> Exercise task 1
Rewrite the passage on the Dearborn Independent, starting at the words "The Dearborn Independent" and stopping after "by that name.". Put "Ford's publishing firm" wherever "Dearborn Publishing Company" appears.
> Exercise task 2
Write the next part of the history of the Dearborn Independent, picking up after its last sentence.

> Passage given
---

The Dearborn Independent was a weekly founded in 1901 under the editorship of Marcus Tullius Woodruff, previously editor-proprietor of the Ypsilantian, the Michigan State Democrat, and the Ypsilanti Sentinel. In 1918, Ford's private secretary Ernest G. Liebold bought the Independent from Woodruff for the Dearborn Publishing Company, of which Ford was president. The Independent became the official organ of the Ford Motor Company. From January 1919 until April 1925, "The Ford International Weekly" appeared in the masthead, and the paper was sometimes referred to by that name.
Henry Ford took a personal interest in the paper, and wrote a regular column "Mr. Ford's Page." He used his page and position of influence as proprietor to set the paper's editorial line. At its height during the mid-1920s, the Independent, aided by promotion required in Ford dealers' contracts, claimed a circulation of between 700,000 and 900,000. If true, this would make it second only to the New York Times in terms of national readership. From 1919, the paper was published in a 16-page format, and subscription cost five cents per issue or $1 per annum.
Ford's appointment of Edwin Gustav Pipp, previously managing editor of the Detroit News, appeared to indicate a serious journalistic purpose. This, however, was not the path the paper would follow. Pipp resigned as editor by April 1920, having learned of the Dearborn Publishing Company's intent to launch an antisemitic campaign. Pipp later published his The Real Henry Ford (1922). Pipp was replaced as editor of the Independent by William J. Cameron, who published articles such as the May 22, 1920 piece: "The International Jew: The World's Problem," which occupied the entire front page of that issue. Like many subsequent articles and stand-alone publications, the substance of the Independent article was based on the discredited Protocols of the Elders of Zion, first published in Russia in 1903. In January 1921, a statement titled "The Peril of Racial Prejudice," denouncing the Independent as "un-American" for its antisemitic position, was published and signed by 100 notables including President Woodrow Wilson, William Howard Taft, William Jennings Bryan, and Clarence Darrow among others. In 1921, city ordinances were passed in Chicago and Toledo temporarily forbidding the sale of the Independent.

---

> Data extract

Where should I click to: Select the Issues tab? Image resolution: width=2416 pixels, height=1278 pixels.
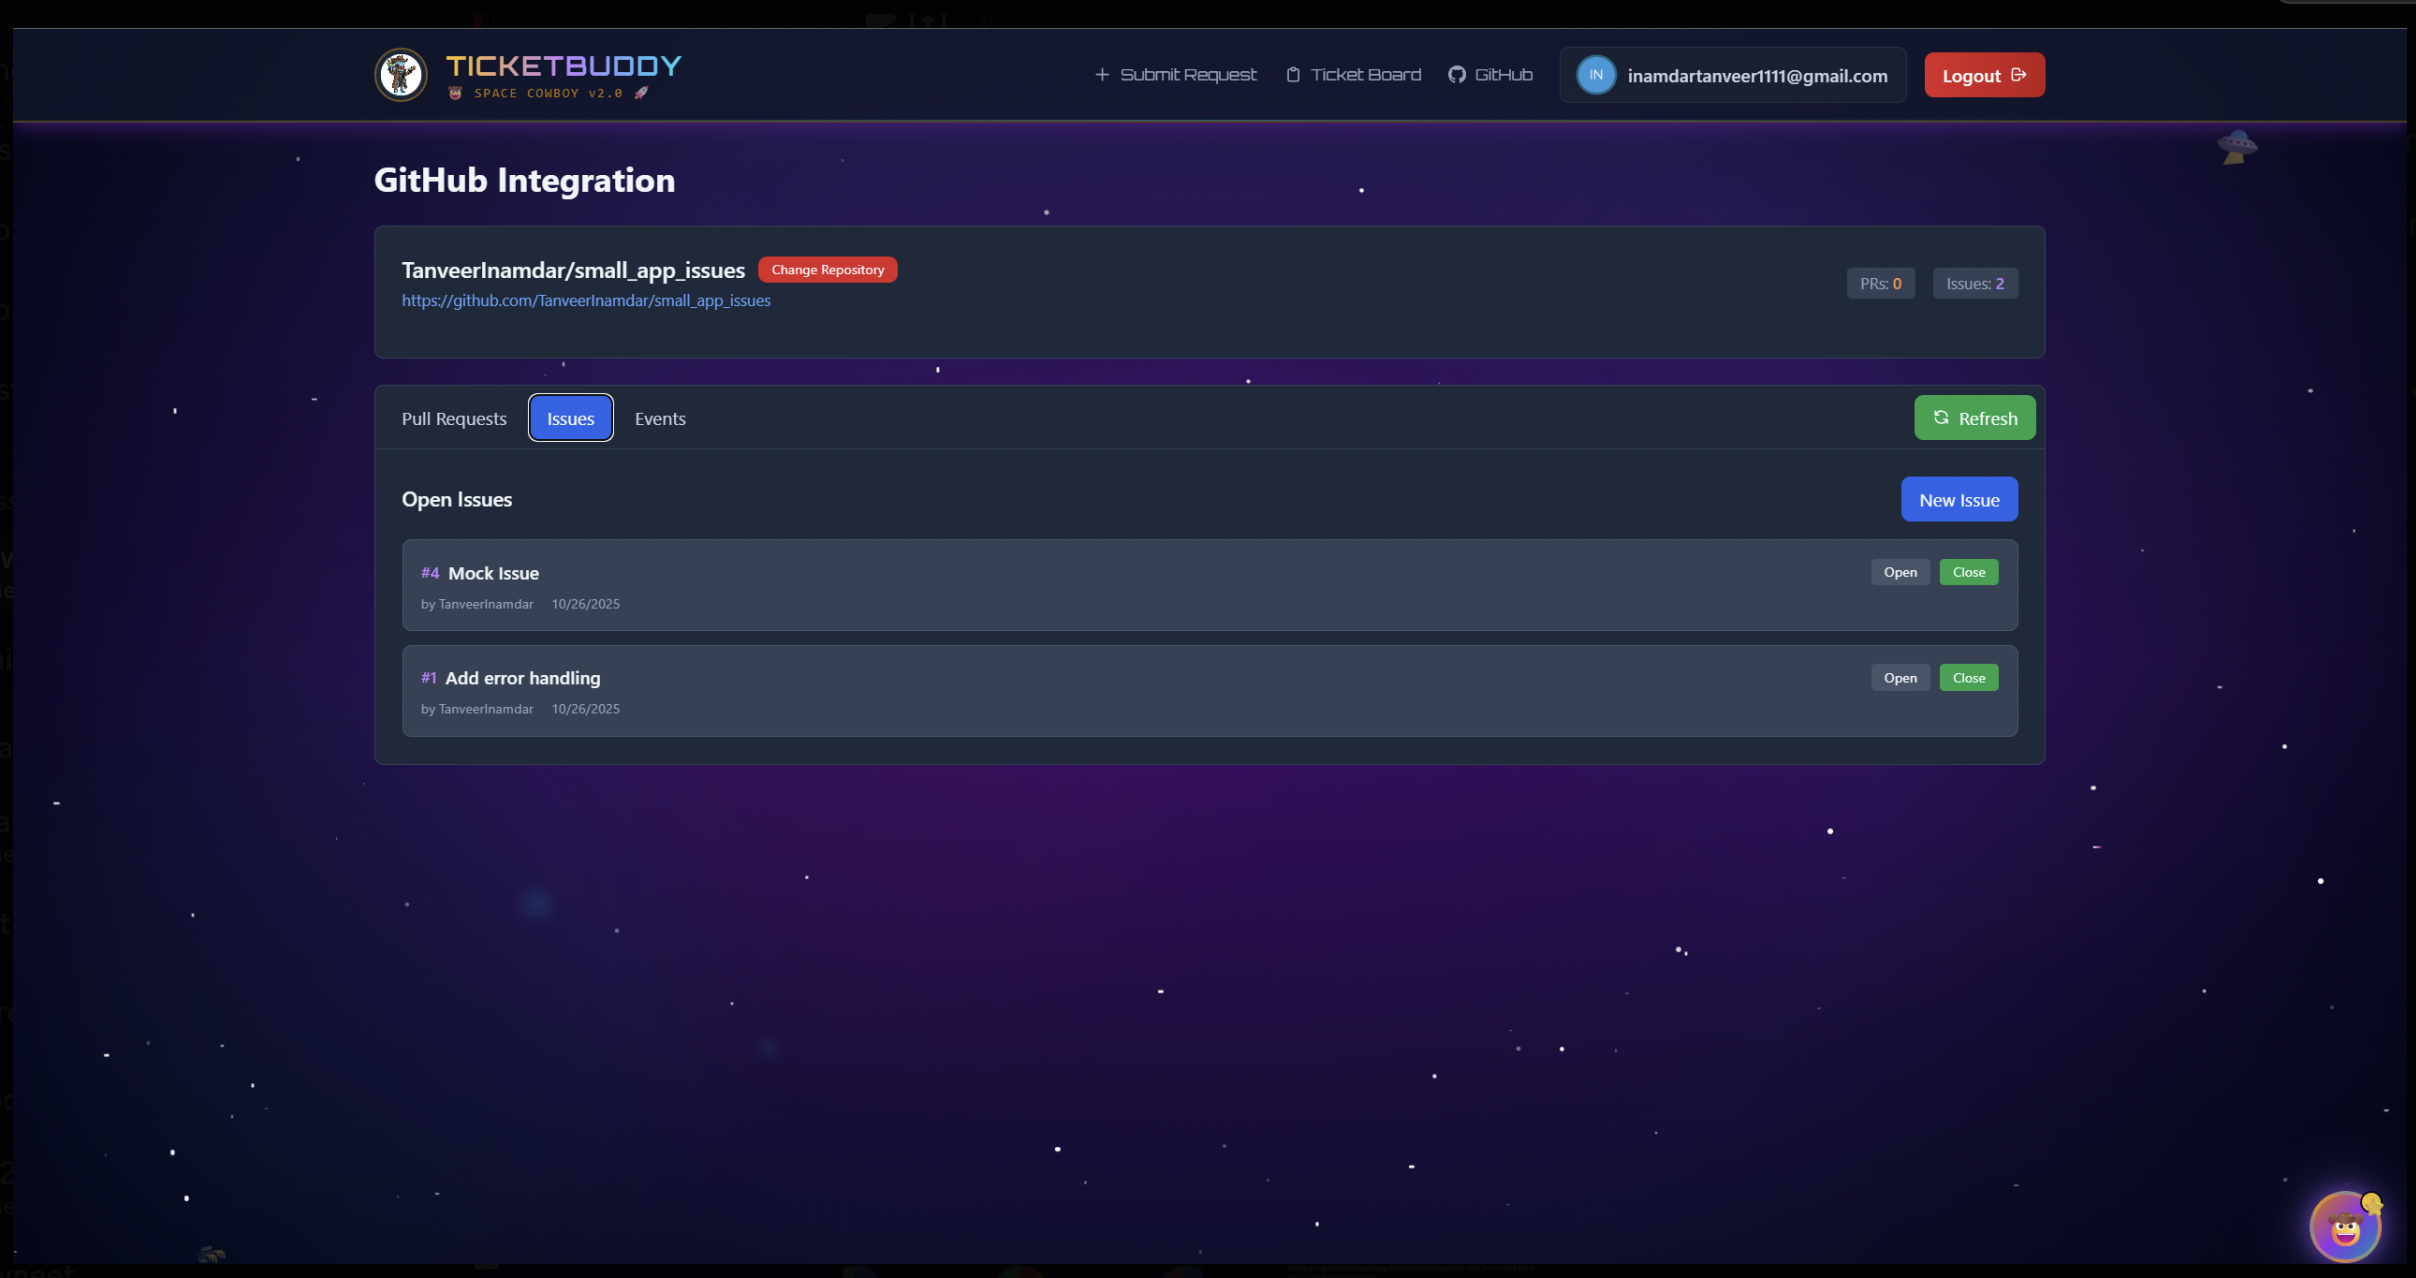tap(570, 419)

---

> Output 1
The Dearborn Independent was a weekly founded in 1901 under the editorship of Marcus Tullius Woodruff, previously editor-proprietor of the Ypsilantian, the Michigan State Democrat, and the Ypsilanti Sentinel. In 1918, Ford's private secretary Ernest G. Liebold bought the Independent from Woodruff for the Ford's publishing firm, of which Ford was president. The Independent became the official organ of the Ford Motor Company. From January 1919 until April 1925, "The Ford International Weekly" appeared in the masthead, and the paper was sometimes referred to by that name.

> Output 2
Many of the antisemitic articles published by the Dearborn Independent were republished in four paperbound volumes: The International Jew, the World's Foremost Problem (November 1920); Jewish Activities in the United States (April 1921); Jewish Influence in American Life (November 1921); and Aspects of Jewish Power in the United States (May 1922). Collectively published as The International Jew: The World’s Foremost Problem, these tracts were widely distributed both within the United States and abroad. The Dearborn Independent closed in 1927 following a successful libel suit brought against Ford by prominent San Francisco lawyer Aaron Sapiro, the Anti-Defamation League, and the Jewish service organization B'nai B'rith. Despite this, prominent antisemite Gerald L.K. Smith published an abridged version ofThe International Jew in the late 1950s through his "Christian Nationalist Crusade" group based in Los Angeles.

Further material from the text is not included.